## THE TASK
Translate this sentence from the changelog excerpt below into Spanish: "This commit fundamentally restructures the `MTMDChatHandler` pipeline, decoupling the prefill and evaluation stages to resolve previous I/O bottlenecks and state-sync issues."

Bump version to milestone version 0.3.30.

JamePeng · JamePeng · commit 41959f5bc3fd · 2026-03-02T20:22:07.000+08:00
diff --git a/CHANGELOG.md b/CHANGELOG.md
@@ -7,6 +7,133 @@ and this project adheres to [Semantic Versioning](https://semver.org/spec/v2.0.0
 
 ## [Unreleased]
 
+## [0.3.30] Milestone Release
+
+I will update the release notes for version 0.3.30 in the [discussion](https://github.com/JamePeng/llama-cpp-python/discussions).
+
+- refactor(mtmd): redesign multimodal pipeline for concurrent I/O and hybrid state management
+This commit fundamentally restructures the `MTMDChatHandler` pipeline, decoupling the prefill and evaluation stages to resolve previous I/O bottlenecks and state-sync issues. The new architecture fully supports hybrid/recurrent multimodal models (e.g., Qwen3.5s, LFM2-VL) with robust context management.

## DATA SECTION
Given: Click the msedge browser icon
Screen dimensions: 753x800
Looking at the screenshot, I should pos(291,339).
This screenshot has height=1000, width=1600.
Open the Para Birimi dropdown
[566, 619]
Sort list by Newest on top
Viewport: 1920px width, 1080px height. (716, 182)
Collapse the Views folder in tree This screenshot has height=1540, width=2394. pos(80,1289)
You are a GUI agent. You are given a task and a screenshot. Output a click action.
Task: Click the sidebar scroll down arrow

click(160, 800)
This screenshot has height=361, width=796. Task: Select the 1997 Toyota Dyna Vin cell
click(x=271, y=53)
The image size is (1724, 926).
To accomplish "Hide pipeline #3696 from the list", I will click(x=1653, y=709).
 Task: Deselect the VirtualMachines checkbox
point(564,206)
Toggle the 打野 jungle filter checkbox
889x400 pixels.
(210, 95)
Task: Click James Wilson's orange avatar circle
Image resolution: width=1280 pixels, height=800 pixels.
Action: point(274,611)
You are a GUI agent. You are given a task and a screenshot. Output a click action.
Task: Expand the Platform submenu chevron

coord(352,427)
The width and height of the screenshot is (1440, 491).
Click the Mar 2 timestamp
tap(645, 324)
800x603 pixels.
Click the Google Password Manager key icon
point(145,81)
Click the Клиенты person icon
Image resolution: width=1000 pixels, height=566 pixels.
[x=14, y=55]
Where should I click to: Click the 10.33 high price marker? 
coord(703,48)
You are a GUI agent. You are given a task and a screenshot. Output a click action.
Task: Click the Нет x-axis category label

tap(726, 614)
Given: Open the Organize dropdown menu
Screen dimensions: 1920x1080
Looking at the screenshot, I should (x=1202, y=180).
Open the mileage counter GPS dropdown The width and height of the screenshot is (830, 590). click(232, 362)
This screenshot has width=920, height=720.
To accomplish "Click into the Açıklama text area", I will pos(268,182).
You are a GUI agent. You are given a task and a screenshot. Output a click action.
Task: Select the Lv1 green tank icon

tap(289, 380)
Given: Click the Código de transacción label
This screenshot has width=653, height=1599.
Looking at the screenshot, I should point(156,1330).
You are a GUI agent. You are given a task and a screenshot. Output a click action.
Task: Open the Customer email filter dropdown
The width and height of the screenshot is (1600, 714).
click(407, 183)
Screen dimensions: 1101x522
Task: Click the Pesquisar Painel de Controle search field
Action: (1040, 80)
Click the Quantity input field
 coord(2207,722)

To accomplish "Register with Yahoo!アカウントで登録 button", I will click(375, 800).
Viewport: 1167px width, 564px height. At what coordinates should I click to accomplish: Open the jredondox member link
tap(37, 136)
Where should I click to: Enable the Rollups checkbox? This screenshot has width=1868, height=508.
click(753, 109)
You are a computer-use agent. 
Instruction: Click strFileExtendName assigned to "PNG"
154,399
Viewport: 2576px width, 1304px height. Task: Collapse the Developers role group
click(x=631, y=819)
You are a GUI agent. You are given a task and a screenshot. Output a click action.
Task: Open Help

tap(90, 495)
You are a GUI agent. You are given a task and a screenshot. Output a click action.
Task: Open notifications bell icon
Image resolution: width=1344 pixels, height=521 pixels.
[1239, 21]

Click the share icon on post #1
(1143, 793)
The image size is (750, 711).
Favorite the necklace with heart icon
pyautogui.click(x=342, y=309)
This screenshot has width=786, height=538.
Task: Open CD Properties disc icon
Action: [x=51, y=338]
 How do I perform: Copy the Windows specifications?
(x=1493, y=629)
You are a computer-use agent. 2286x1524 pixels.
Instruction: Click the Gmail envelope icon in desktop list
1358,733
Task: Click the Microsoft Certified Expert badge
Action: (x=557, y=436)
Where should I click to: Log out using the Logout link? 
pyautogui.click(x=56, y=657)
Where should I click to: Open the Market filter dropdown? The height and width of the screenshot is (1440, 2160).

## RESULT OF THE TASK
Este commit reestructura de manera fundamental la canalización de `MTMDChatHandler` y desacopla las etapas de prellenado y de evaluación para resolver los cuellos de botella de E/S y los problemas de sincronización de estado que había antes.